▸ **What is required**:
Find the line with "Flip layer horizontally in right toolbar" in the records below. Copy it and every line after it, up to and including the line with "Click the Gastos".

▸ **Records supplied**:
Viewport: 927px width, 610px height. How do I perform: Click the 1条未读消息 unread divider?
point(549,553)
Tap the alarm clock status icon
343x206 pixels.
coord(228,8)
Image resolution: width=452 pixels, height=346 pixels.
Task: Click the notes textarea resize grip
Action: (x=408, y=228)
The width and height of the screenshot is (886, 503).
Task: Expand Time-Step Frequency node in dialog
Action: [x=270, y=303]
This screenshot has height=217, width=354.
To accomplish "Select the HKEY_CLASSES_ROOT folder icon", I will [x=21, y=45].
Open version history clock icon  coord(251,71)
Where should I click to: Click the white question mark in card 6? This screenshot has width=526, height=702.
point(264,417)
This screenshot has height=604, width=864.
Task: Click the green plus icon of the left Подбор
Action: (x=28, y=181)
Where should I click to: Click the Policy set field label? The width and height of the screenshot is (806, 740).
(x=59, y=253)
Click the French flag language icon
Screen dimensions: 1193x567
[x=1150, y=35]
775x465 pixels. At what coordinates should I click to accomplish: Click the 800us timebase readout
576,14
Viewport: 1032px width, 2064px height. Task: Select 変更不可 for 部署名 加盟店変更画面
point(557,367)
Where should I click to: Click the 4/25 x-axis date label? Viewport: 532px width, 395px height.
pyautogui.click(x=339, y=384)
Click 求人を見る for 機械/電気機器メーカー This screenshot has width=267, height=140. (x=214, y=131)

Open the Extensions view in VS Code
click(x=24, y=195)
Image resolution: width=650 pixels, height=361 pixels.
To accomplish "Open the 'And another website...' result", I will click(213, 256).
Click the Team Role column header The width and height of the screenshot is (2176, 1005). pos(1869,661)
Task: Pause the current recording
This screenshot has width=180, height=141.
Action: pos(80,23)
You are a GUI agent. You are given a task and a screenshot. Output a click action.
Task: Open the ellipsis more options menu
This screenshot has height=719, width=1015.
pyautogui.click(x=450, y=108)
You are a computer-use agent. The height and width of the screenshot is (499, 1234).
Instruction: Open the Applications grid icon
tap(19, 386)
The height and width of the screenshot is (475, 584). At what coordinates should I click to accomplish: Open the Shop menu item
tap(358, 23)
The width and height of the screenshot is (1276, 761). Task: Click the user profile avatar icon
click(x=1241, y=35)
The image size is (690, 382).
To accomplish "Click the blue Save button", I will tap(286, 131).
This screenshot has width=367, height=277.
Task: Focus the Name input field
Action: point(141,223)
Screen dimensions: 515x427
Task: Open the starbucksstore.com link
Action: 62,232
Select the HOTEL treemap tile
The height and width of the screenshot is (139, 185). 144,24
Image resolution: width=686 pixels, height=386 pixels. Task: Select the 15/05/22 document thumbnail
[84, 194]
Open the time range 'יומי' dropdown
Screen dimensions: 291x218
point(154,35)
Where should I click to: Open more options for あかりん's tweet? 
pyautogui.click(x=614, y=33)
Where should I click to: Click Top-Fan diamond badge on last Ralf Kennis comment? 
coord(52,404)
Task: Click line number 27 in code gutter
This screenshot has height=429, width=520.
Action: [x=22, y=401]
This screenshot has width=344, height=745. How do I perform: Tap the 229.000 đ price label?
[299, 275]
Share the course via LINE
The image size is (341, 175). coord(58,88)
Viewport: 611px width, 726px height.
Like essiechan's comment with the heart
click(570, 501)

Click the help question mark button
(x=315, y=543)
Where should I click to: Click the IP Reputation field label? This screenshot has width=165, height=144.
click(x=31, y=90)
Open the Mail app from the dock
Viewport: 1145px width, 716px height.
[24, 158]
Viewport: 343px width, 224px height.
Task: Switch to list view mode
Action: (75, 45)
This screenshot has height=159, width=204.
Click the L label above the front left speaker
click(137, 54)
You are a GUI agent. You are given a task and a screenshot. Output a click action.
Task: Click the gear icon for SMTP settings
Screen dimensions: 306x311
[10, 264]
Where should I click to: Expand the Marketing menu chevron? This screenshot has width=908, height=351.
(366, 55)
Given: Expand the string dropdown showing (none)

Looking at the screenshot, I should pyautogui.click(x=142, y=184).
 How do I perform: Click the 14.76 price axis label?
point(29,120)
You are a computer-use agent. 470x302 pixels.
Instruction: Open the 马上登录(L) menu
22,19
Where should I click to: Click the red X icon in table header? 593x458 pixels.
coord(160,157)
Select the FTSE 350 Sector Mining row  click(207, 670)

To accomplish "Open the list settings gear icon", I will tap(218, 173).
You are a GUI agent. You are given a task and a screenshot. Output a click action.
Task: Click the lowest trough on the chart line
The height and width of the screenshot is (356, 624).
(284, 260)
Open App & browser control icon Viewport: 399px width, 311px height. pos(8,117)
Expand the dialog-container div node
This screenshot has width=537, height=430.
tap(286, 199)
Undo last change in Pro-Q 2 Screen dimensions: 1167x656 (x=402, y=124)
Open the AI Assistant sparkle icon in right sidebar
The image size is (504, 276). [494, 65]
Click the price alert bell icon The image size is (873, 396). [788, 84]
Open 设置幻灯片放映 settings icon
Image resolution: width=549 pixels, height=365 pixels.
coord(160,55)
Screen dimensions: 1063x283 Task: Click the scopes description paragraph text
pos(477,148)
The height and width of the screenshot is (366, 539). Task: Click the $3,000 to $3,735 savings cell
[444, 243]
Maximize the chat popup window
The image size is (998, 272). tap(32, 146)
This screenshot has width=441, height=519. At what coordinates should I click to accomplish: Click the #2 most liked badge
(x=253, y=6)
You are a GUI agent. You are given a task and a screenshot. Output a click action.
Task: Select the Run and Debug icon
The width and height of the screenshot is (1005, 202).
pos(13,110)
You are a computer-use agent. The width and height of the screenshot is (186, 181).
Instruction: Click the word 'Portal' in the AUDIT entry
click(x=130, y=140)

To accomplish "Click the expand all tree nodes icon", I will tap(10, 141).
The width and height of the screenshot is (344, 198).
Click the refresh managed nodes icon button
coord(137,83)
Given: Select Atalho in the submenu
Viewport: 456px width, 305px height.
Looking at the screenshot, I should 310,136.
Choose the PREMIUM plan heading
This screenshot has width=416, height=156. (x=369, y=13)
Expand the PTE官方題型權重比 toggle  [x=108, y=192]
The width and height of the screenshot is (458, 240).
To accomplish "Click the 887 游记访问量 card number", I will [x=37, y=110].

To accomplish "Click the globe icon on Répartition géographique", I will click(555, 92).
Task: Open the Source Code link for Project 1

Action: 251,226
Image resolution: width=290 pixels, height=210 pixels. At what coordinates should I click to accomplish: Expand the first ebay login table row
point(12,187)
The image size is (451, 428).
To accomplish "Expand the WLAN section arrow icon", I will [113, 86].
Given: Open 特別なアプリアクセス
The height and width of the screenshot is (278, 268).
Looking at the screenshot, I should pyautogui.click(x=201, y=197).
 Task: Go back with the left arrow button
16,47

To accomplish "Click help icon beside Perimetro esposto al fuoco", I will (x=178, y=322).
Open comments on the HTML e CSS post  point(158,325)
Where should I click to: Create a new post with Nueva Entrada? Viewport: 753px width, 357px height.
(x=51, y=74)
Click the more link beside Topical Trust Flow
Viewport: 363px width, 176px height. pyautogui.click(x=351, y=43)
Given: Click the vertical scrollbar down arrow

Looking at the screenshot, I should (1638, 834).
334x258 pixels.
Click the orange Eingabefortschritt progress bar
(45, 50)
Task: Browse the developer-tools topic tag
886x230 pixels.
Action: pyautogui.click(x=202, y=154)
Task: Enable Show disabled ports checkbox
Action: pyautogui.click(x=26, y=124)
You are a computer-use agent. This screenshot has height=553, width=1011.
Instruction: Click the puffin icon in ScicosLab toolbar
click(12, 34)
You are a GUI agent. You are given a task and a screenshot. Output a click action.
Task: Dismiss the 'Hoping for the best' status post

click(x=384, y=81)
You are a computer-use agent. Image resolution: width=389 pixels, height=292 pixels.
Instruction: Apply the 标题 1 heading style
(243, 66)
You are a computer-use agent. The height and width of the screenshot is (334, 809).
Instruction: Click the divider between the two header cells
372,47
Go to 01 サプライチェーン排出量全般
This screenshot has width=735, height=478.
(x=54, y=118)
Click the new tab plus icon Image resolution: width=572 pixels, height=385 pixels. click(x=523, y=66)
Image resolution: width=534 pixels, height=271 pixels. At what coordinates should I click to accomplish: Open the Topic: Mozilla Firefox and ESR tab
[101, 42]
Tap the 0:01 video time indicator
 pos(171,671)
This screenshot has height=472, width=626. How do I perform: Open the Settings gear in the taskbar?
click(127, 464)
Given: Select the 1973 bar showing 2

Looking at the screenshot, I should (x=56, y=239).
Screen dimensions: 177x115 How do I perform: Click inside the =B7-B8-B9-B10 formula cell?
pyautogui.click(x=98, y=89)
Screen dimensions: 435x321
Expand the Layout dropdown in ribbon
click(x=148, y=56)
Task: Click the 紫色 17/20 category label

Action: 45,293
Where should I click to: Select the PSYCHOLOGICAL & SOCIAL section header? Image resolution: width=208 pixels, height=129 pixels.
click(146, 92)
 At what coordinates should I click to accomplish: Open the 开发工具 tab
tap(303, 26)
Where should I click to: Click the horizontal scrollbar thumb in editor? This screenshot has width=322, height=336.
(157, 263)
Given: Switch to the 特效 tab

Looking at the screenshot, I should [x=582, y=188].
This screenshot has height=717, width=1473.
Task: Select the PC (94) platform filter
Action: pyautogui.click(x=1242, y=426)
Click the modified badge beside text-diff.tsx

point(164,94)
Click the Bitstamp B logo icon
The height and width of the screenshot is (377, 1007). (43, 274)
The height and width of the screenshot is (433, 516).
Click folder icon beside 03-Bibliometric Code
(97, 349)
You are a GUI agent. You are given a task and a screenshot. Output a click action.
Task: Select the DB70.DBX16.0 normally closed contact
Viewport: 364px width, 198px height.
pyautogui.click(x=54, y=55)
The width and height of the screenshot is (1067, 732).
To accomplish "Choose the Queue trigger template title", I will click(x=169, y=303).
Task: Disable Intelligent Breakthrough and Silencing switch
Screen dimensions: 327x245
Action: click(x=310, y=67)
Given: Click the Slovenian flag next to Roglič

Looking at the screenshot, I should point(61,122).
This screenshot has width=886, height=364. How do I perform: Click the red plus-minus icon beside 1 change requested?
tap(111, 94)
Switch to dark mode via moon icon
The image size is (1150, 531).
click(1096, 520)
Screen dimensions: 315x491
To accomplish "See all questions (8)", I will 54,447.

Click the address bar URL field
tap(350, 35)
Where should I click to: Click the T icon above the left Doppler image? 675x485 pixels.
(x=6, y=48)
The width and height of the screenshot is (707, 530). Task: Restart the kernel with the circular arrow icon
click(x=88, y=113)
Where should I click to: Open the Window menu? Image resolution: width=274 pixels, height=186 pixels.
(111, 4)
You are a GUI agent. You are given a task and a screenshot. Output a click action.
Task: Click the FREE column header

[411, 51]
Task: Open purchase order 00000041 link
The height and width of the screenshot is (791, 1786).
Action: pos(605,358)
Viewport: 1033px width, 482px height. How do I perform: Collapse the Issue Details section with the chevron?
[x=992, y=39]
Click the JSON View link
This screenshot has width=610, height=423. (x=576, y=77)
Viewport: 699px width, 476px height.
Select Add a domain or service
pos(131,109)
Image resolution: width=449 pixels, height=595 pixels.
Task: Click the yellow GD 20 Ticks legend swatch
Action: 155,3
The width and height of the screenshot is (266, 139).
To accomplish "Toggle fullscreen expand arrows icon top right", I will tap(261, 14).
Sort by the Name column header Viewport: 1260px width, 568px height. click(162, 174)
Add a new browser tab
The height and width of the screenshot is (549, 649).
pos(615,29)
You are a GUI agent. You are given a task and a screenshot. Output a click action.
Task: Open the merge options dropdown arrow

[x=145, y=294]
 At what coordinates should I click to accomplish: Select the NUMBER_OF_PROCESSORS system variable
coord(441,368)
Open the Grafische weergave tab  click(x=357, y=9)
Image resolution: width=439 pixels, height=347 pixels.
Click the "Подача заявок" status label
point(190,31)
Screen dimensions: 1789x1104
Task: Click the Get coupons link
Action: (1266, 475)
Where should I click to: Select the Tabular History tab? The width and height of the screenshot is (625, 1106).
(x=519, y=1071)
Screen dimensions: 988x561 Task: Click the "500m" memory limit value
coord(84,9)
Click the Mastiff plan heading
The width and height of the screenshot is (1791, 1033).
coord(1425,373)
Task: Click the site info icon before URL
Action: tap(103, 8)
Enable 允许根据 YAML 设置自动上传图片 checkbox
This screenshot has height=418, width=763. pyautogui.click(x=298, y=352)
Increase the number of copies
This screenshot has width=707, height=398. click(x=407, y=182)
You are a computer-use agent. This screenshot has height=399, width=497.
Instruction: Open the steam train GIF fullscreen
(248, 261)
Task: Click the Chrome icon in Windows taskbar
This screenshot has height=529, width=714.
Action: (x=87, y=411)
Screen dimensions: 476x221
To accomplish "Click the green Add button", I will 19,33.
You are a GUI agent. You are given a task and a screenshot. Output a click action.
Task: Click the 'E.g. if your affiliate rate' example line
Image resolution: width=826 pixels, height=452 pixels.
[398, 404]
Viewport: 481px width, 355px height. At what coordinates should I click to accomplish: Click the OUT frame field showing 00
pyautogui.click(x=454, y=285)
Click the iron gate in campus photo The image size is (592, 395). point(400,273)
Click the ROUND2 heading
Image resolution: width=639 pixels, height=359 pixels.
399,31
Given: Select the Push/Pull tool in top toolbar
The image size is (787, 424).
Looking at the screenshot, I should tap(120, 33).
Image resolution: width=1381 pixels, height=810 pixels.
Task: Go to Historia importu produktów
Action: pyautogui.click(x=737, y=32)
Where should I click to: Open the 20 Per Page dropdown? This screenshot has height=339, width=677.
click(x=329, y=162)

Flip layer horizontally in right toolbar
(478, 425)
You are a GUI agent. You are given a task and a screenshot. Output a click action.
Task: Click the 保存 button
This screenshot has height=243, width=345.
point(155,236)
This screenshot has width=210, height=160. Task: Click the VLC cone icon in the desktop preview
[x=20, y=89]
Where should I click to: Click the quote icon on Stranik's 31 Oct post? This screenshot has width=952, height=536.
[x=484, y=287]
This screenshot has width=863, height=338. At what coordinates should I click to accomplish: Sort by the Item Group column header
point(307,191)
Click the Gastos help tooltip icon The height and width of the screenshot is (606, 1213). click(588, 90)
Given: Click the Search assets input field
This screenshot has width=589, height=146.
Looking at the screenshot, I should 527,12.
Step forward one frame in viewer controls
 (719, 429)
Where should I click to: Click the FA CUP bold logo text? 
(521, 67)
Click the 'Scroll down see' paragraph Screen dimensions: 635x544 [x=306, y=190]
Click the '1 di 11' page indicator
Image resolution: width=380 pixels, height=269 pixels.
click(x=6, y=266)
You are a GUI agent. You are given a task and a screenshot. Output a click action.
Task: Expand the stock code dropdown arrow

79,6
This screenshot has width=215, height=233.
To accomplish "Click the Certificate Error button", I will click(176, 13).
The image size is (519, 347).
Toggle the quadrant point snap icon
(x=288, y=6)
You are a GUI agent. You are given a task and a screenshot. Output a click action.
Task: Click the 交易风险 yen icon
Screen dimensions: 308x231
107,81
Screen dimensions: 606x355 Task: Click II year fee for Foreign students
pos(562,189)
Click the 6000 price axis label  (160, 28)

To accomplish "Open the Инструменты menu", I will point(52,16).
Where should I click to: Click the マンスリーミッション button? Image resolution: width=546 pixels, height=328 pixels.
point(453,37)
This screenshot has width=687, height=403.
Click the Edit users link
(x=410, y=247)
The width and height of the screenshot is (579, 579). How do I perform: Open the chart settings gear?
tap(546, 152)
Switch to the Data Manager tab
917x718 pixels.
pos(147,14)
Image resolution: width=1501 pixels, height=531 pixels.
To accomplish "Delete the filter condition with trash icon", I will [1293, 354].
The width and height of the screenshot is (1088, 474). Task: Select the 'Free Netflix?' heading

▸ **Response to the task**:
Flip layer horizontally in right toolbar
(478, 425)
You are a GUI agent. You are given a task and a screenshot. Output a click action.
Task: Click the 保存 button
This screenshot has height=243, width=345.
point(155,236)
This screenshot has width=210, height=160. Task: Click the VLC cone icon in the desktop preview
[x=20, y=89]
Where should I click to: Click the quote icon on Stranik's 31 Oct post? This screenshot has width=952, height=536.
[x=484, y=287]
This screenshot has width=863, height=338. At what coordinates should I click to accomplish: Sort by the Item Group column header
point(307,191)
Click the Gastos help tooltip icon The height and width of the screenshot is (606, 1213). click(588, 90)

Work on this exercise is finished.